Of the entries below, return only those lines from the line with "For every named" to the line with "[linkedin] (6, 1288)", exactly, both included.

## Saved data entries
= = = = = = =
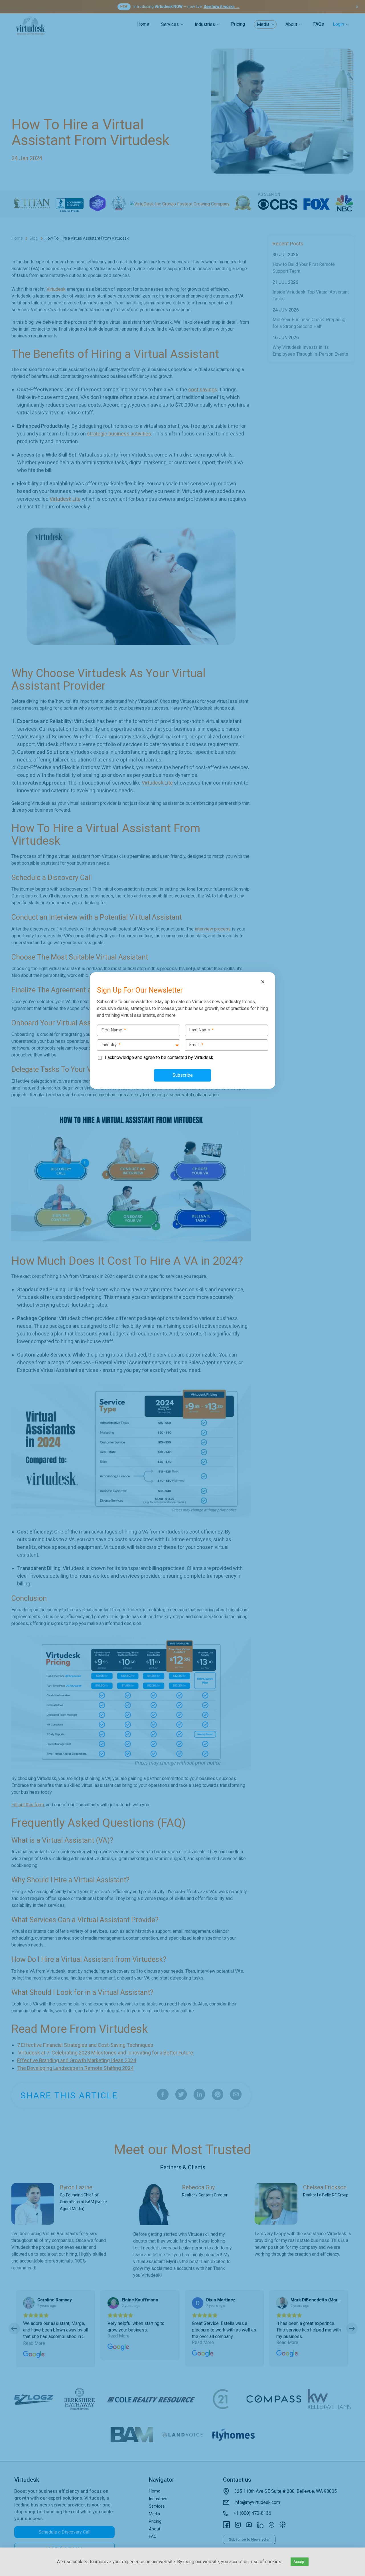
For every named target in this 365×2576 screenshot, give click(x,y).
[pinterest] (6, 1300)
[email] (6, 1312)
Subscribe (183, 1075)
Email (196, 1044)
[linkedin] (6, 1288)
= = = = = = =
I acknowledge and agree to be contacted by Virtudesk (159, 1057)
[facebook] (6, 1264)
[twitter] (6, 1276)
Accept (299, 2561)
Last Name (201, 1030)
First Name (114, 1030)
= = = = = = =
## TASK SOLUTION
For every named target in this 365×2576 screenshot, give click(x,y).
[pinterest] (6, 1300)
[email] (6, 1312)
Subscribe (183, 1075)
Email (196, 1044)
[linkedin] (6, 1288)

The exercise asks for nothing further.